Noah thought about what she had said, thought about the relationships he’d had since he’d last seen her.
“How about you’?” she asked. “Did you ever think about us?”
“All the time. I still do.”
“Are you seeing anyone’?”
“No,” he answered, shaking his head. He finished his beer. “I’m going to go and start the water. Can I get you anything’?”
She shook her head, and Noah went to the kitchen and put the crabs in the steamer and the bread in the oven. He found some flour and cornflour for the vegetables, coated them, and put some fat into the frying pan. After turning the heat on low, he set a timer and pulled another beer from the icebox before heading back to the porch. And while he was doing those things, he thought about Allie and the love that was missing from both their lives.
Allie, too, was thinking. About Noah, about herself, about a lot of things. For a moment she wished that she weren’t engaged, but then quickly cursed herself. It wasn’t Noah she loved; she loved what they once had been. Besides, it was normal to feel this way. Her first real love, the only man she’d ever been with-how could she expect to forget him?

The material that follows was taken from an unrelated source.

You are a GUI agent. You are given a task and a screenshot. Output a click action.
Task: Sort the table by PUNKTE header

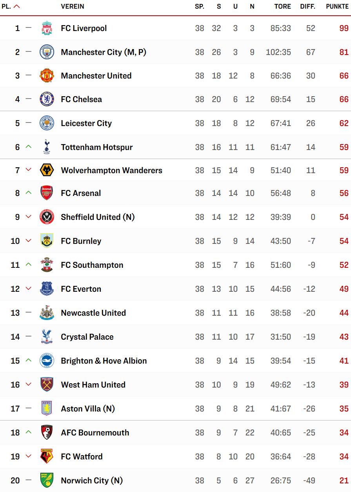coord(337,7)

Yet was it normal for her insides to twitch whenever he came near? Was it normal to confess things she could never tell anyone else? Was it normal to come here three weeks before her wedding day?
“No, it’s not,” she finally whispered to herself as she looked to the evening sky, “there’s nothing normal about any of this.”
Noah came out at that moment and she smiled at him, glad he’d come back so she didn’t have to think about it any more.
“It’s going to take a few minutes,” he said as he sat down.
“That’s fine. I’m not that hungry yet.”
He looked at her then, and she saw the softness in his eyes. “I’m glad you came, Allie,” he said.
“Me too. I almost didn’t, though.”
“Why did you come?”
I was compelled, she wanted to say, but didn’t.
“Just to see you, to find out what you’ve been up to. To see how you are.”
He wondered if that was all, but didn’t question further. Instead he changed the subject. “By the way. I’ve been meaning to ask, do you still paint?”
She shook her head. “Not any more.”
He was stunned. “Why not? You have so much talent.”
“It’s a long story.”
“I’ve got all night,” he answered.
“Did you really think I was talented?” she asked quietly.
“C’mon,” he said, reaching out for her hand. “I want to show you something.”
She got up and followed him through the door to the living room. He stopped in front of the fireplace and pointed to the painting that hung above the mantelpiece. She gasped, surprised she hadn’t noticed it earlier, more surprised it was here at all.
“You kept it’?”
“Of course I kept it. It’s wonderful.”